# Brief:
The data below holds a line containing "Viewport: 1280px width, 720px height." and a line containing "Task: Expand the"; please quote exactly those two lines and every line between them, and nothing else.

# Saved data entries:
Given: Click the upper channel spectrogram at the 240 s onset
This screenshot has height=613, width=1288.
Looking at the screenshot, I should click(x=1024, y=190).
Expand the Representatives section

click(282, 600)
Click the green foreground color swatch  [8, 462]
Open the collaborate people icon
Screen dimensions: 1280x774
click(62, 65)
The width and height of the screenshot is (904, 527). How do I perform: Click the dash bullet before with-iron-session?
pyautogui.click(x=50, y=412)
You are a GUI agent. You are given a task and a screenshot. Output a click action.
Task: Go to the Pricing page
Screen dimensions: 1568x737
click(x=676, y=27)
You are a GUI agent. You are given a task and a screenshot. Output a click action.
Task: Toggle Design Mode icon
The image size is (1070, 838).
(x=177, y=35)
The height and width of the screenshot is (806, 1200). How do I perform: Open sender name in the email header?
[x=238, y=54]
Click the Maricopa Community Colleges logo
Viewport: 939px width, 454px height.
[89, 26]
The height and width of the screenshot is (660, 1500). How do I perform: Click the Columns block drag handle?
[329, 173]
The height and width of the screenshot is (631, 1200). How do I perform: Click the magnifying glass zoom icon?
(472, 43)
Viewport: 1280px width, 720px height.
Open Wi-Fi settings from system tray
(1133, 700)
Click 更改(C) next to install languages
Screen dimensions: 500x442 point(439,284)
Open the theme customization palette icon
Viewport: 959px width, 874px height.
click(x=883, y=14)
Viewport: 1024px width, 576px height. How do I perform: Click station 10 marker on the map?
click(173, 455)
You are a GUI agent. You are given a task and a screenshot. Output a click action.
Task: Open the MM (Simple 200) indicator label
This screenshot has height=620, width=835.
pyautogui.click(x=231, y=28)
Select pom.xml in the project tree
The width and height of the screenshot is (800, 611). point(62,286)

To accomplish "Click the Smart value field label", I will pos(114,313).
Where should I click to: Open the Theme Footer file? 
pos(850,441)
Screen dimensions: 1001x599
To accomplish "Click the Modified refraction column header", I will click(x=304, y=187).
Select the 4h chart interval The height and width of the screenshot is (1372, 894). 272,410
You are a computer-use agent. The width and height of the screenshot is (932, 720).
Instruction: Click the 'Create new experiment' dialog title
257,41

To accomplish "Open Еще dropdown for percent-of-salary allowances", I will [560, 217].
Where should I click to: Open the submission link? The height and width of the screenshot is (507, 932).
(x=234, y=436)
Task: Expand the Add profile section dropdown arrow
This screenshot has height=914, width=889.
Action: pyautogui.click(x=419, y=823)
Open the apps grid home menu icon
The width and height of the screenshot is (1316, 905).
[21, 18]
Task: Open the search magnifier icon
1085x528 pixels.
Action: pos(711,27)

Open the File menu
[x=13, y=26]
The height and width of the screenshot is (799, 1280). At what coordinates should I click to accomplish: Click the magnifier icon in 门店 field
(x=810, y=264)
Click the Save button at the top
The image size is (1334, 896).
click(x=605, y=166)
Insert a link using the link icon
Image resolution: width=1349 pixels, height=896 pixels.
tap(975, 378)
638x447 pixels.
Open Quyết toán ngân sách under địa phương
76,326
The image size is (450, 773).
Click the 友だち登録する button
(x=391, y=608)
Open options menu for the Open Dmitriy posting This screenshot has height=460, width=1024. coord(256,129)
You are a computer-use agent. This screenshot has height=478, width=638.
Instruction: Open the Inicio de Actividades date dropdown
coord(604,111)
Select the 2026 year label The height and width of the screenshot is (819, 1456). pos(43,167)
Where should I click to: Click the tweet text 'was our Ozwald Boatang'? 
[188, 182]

# Solution to this task:
Viewport: 1280px width, 720px height.
Open Wi-Fi settings from system tray
(1133, 700)
Click 更改(C) next to install languages
Screen dimensions: 500x442 point(439,284)
Open the theme customization palette icon
Viewport: 959px width, 874px height.
click(x=883, y=14)
Viewport: 1024px width, 576px height. How do I perform: Click station 10 marker on the map?
click(173, 455)
You are a GUI agent. You are given a task and a screenshot. Output a click action.
Task: Open the MM (Simple 200) indicator label
This screenshot has height=620, width=835.
pyautogui.click(x=231, y=28)
Select pom.xml in the project tree
The width and height of the screenshot is (800, 611). point(62,286)

To accomplish "Click the Smart value field label", I will pos(114,313).
Where should I click to: Open the Theme Footer file? 
pos(850,441)
Screen dimensions: 1001x599
To accomplish "Click the Modified refraction column header", I will click(x=304, y=187).
Select the 4h chart interval The height and width of the screenshot is (1372, 894). 272,410
You are a computer-use agent. The width and height of the screenshot is (932, 720).
Instruction: Click the 'Create new experiment' dialog title
257,41

To accomplish "Open Еще dropdown for percent-of-salary allowances", I will [560, 217].
Where should I click to: Open the submission link? The height and width of the screenshot is (507, 932).
(x=234, y=436)
Task: Expand the Add profile section dropdown arrow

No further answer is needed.